In its plea agreement, the Seeno company acknowledged that through incentive programs, mortgage payment assistance and other means it fraudulently got banks to approve loans for unqualified buyers. In some cases, the homes were worth less than their inflated loans at the time of purchase.

Gonzalez Rogers asked why Seeno III was not charged.

"In the judgment of the U.S. Attorney's Office ... we don't have sufficient evidence to convict (Seeno III)," Assistant U.S. Attorney John Hemann said.

Seeno's attorneys, who declined to comment outside court, told the judge that company officials are not required to appear at such plea agreements and reminded her that not all the homes sold by Discovery Sales during that period were involved in the scheme.

Federal Bureau of Investigations officers walk from  the Discovery Homes office at 4061 Port Chicago Highway in Concord, Calif., on Thursday Feb. 18, 2010

Federal Bureau of Investigations officers walk from the Discovery Homes office at 4061 Port Chicago Highway in Concord, Calif., on Thursday Feb. 18, 2010 in order to take a photograph of the business where an employee stands near the entrance.

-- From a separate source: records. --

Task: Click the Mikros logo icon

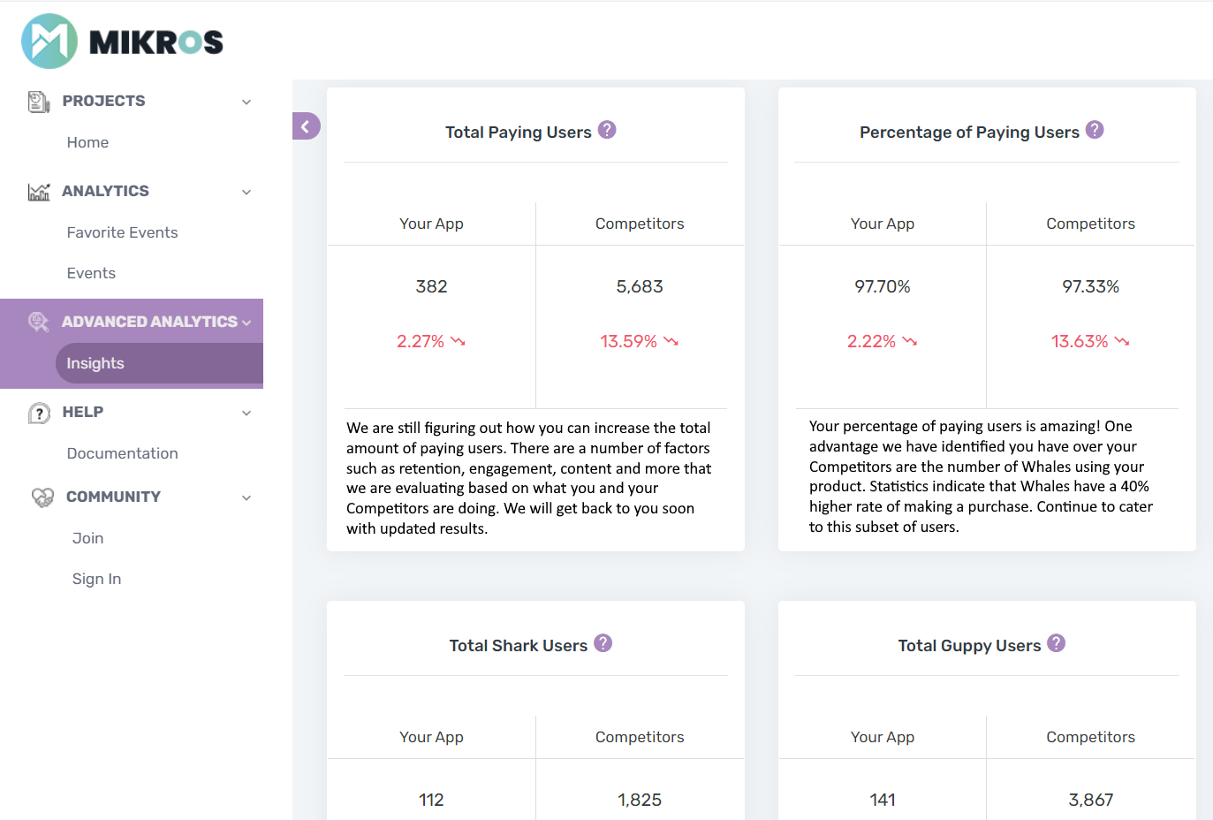Action: click(49, 42)
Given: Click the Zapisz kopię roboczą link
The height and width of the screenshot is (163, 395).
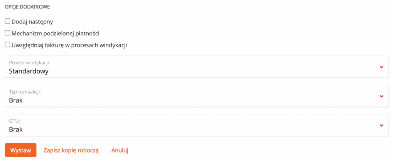Looking at the screenshot, I should coord(71,150).
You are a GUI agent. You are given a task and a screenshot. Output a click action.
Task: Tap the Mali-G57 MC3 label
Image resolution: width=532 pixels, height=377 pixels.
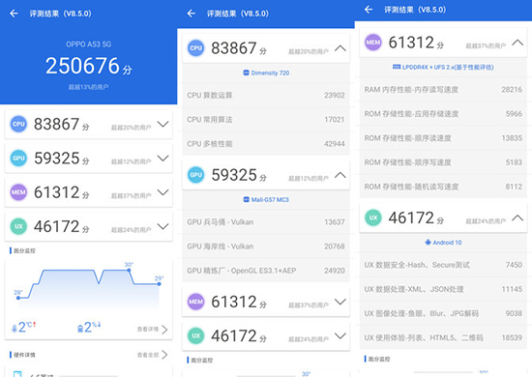click(x=266, y=200)
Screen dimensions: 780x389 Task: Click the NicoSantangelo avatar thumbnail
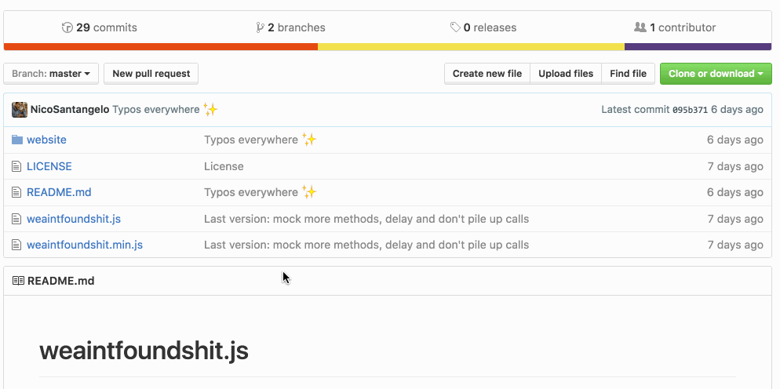click(x=20, y=110)
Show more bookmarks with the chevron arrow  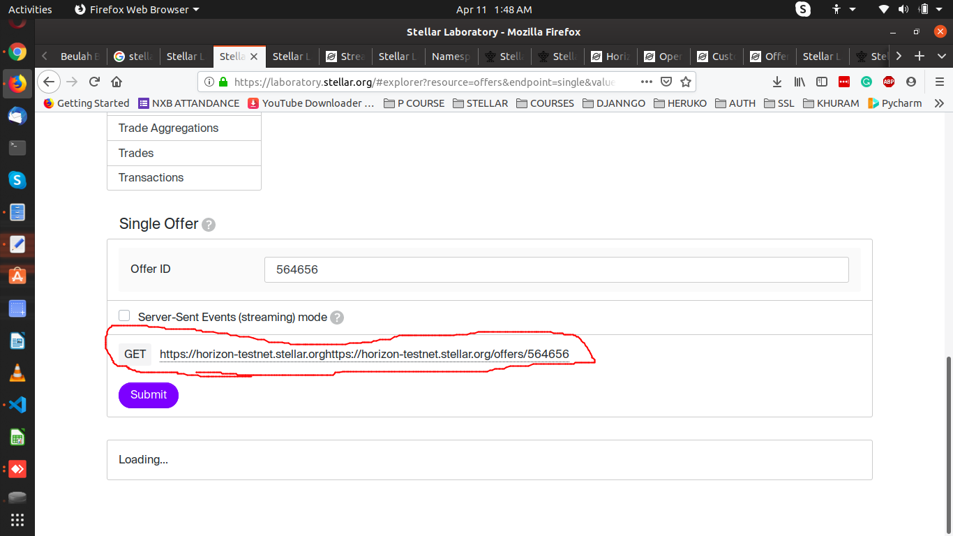coord(940,103)
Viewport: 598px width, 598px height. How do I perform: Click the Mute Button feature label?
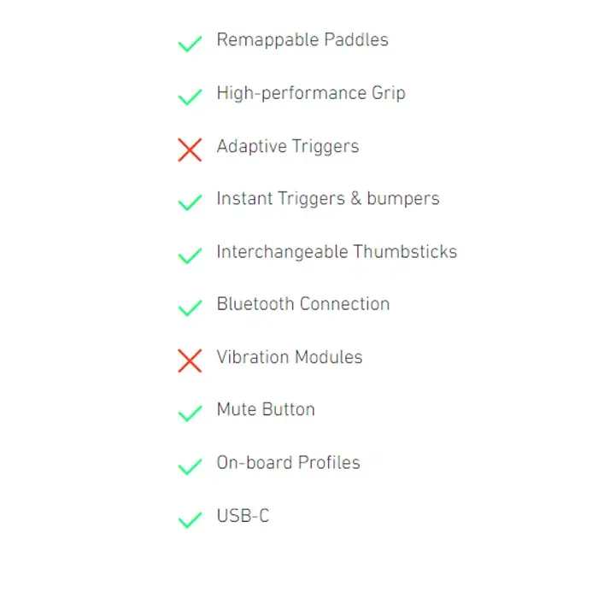coord(266,410)
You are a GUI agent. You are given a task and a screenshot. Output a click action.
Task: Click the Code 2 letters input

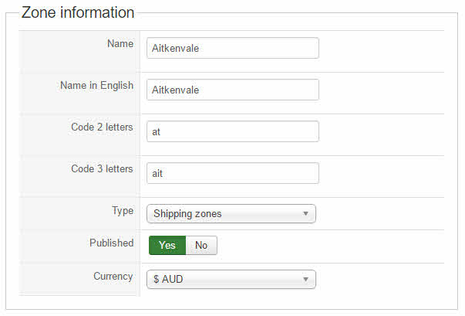(232, 131)
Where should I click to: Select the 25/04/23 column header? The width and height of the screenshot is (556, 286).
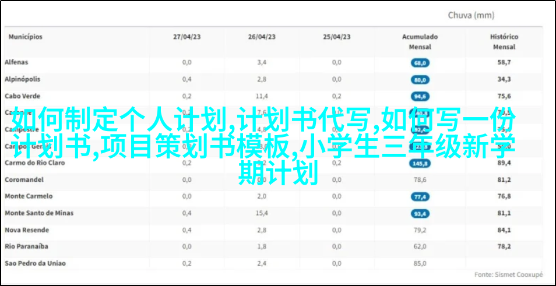point(337,37)
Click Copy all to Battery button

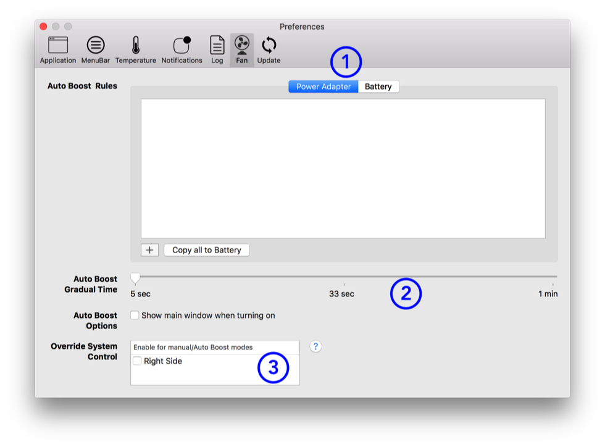pyautogui.click(x=206, y=250)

Federal agents have shut down two Seeno family development company offices along Port Chicago Highway while they execute search warrants. (Susan Tripp Pollard/Staff) (Susan Tripp Pollard/Bay Area News Group Archives)

The agreement, if approved, would end the six-year investigation that netted indictments against three company employees and a half dozen Seeno associates. As a result of the homes they sold through the bailout scheme, the Seenos continued receiving large lines of credit from banks to remain operational.

"It allowed Discovery to stay in business over a difficult economic period in time," Hemann told the judge. "They staved off what was potentially bankruptcy or an enormous loss."

During a 16-month period in 2008 and 2009, when the alleged scam transpired, various Seeno companies opened at least $1.24 billion in construction lines of credit, according to an investigation by this newspaper.

More than 325 Seeno and Discovery homes sold from 2006 to 2008, exceeding $200 million in sales, used a series of illegal schemes, according to the charging document. The total loss is estimated at $75 million, but despite the bank fraud charge, Wells Fargo and JP Morgan Chase -- the two preferred lenders of Discovery Sales -- were hardly innocent victims, Hemann said.

"In this case, the banks are not fully without blame," Hemann said. "Wells Fargo made a lot of money. In fact, it may not have lost money at all through their relationship with Discovery Sales, and the same with JP Morgan Chase."

Prosecutors allege Wells Fargo and JP Morgan Chase would issue the loans, receive origination fees and quickly sell the loans, which would continue being sold and eventually packaged in securities.

"Everyone was making money gaming the system, or at least trying to do so: the builders, the buyers, the real estate agents, the mortgage brokers and the originating banks, and the banks who securitized the bad loans," Hemann wrote in his sentencing memorandum.

"The losers are way downstream and essentially the American people," Hemann told the judge.

Seeno attorney William Goldman told the judge that determining the actual losses in this case would be difficult and time-consuming because tracing the loans as they went deeper downstream was "basically impossible."

As part of the tentative agreement, the Seenos had agreed to pay $3 million in restitution to Fannie Mae and Freddie Mac, two taxpayer-sponsored financial services companies, according to court documents. Discovery Sales will also be placed on probation for five years.

Two of three former Seeno employees who cooperated with FBI investigators have yet to be sentenced for their guilty pleas as part of this scheme. In February, Jason Sterlino was sentenced to six months in prison for what Hemann called "minor fraud" done to further the scheme.

Former Discovery Sales Vice President Ayman Shahid and sales executive Carey Hendrickson have also pleaded guilty and were supposed to be sentenced this month, but their attorneys said those hearings have been postponed.